Et c’est Celeste qui va être le point central de tous les fils conducteurs de la série : finalement on apprendra que c’est un de ses jumeaux qui bat Amabella, que le violeur de Jane c’est son mari -le fils de Jane, Ziggy, dit à sa pédopsychiatre qu’il pense que son père est Dark Vador. Cela prend tout son sens lors de la révélation finale- et que le mort de cette soirée n’est autre que son mari également. Il faudra donc attendre le septième épisode pour que tout ce qui a été mis en place : les clichés de la mère au foyer parfaite, du portrait des femmes abusées et abusives soient totalement remis en cause par un élant de sororité -elles tuent le mari de Celeste- impuni par la justice.

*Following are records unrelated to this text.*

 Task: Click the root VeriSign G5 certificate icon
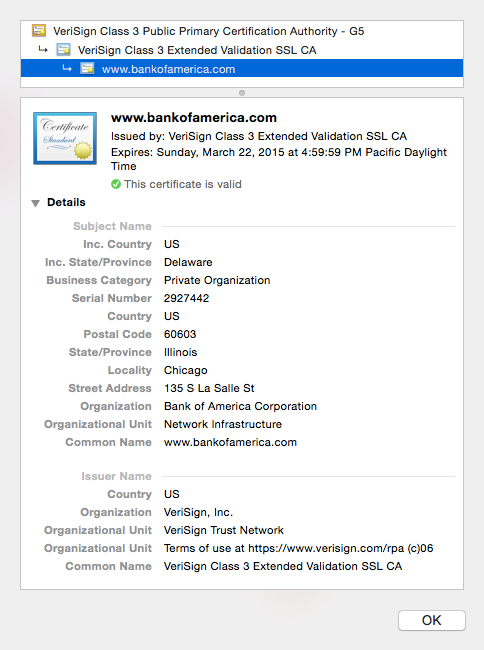click(39, 31)
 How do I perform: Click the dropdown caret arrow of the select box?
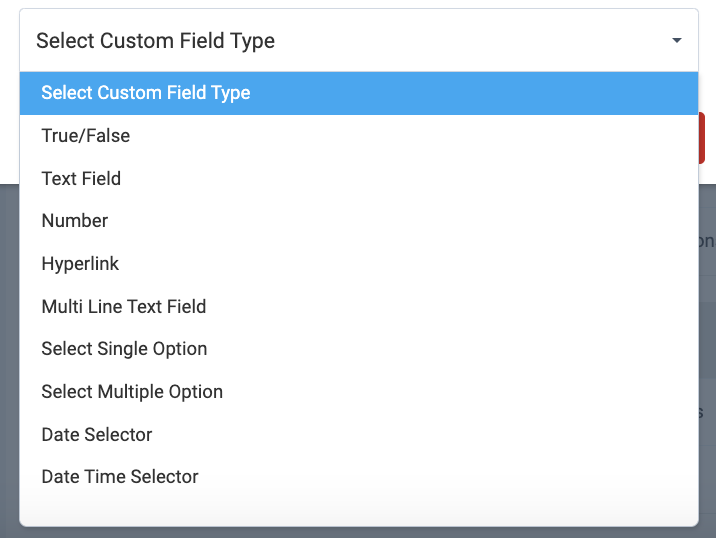pos(677,41)
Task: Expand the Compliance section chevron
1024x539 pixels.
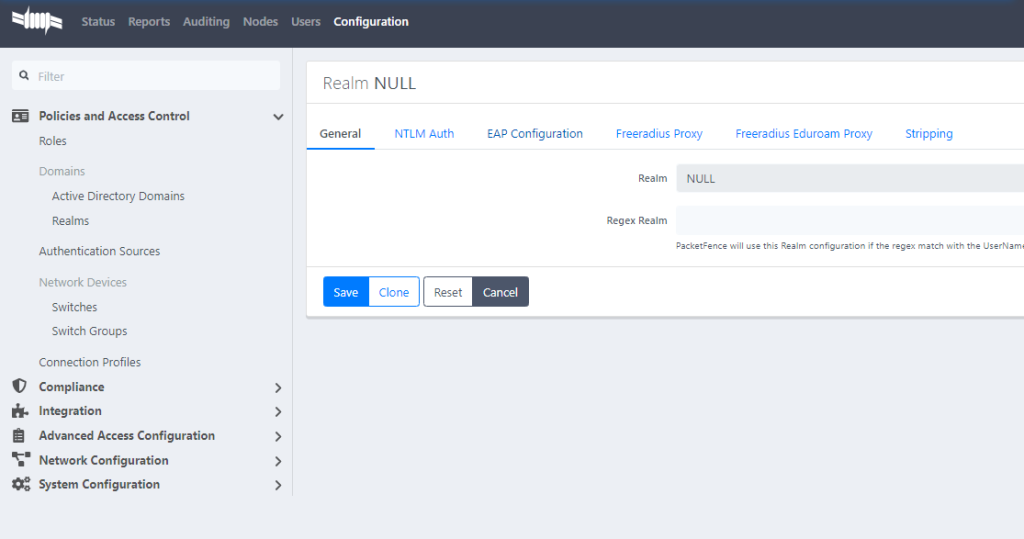Action: pyautogui.click(x=278, y=388)
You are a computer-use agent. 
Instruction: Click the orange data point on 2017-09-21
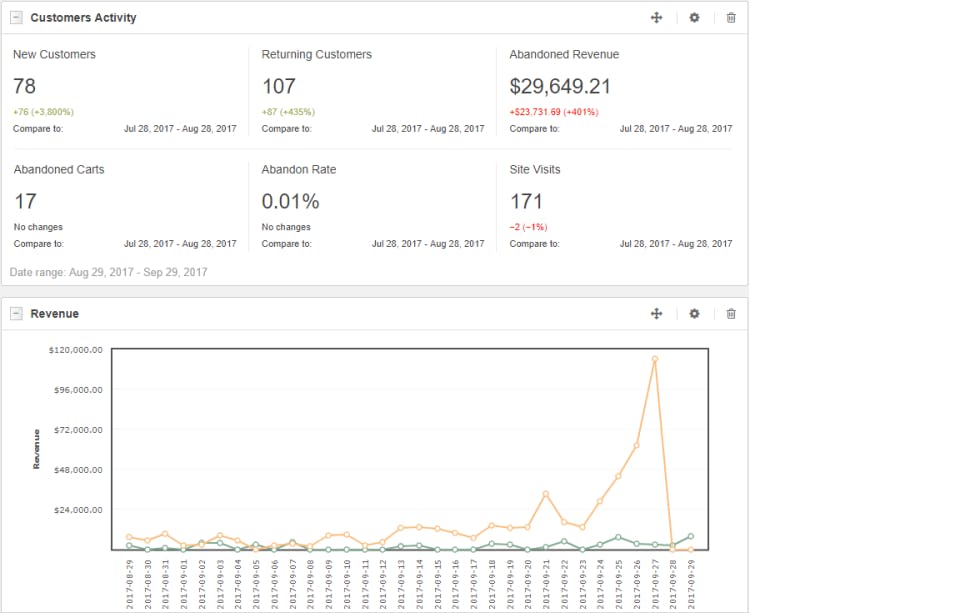(x=545, y=494)
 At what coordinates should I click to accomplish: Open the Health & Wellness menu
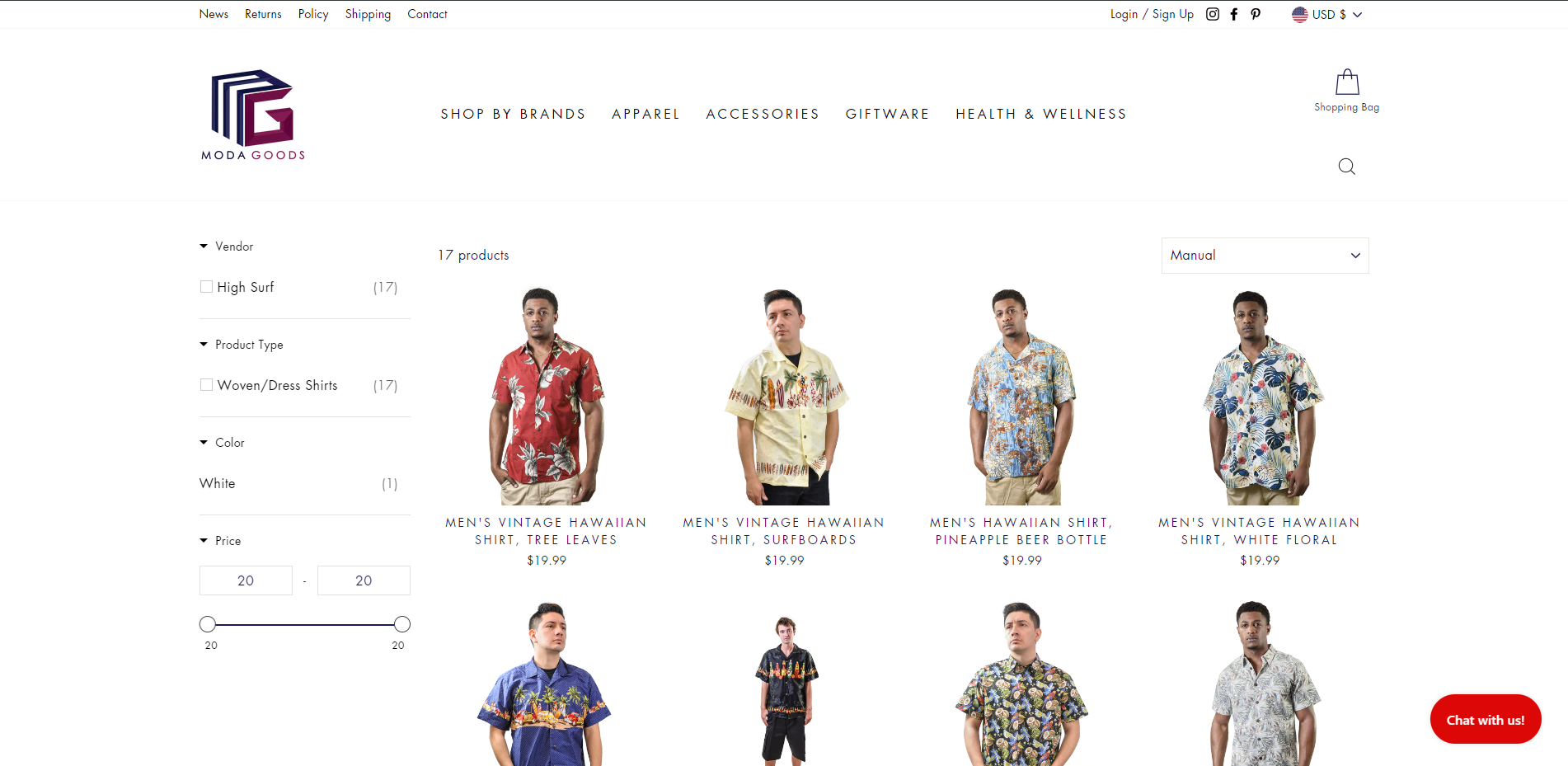click(x=1041, y=114)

Les femmes sont alors represéntées comme indépendantes, impunies par la justice -elles ne sont pas condamnées pour leur crime- et libérées de l’oppression masculine -elles tuent le mari de Celeste habillées en Audrey Hepburn alors que lui était habillé en Elvis Presley- Le dernier plan peut à lui seul résumé la fin de la série: les femmes regardant ensemble l’immensité de l’Océan, sans aucune figure masculine à l’horizon, comme pour montrer l’avenir d’une nouvelle société dénuée du patriarcat actuel.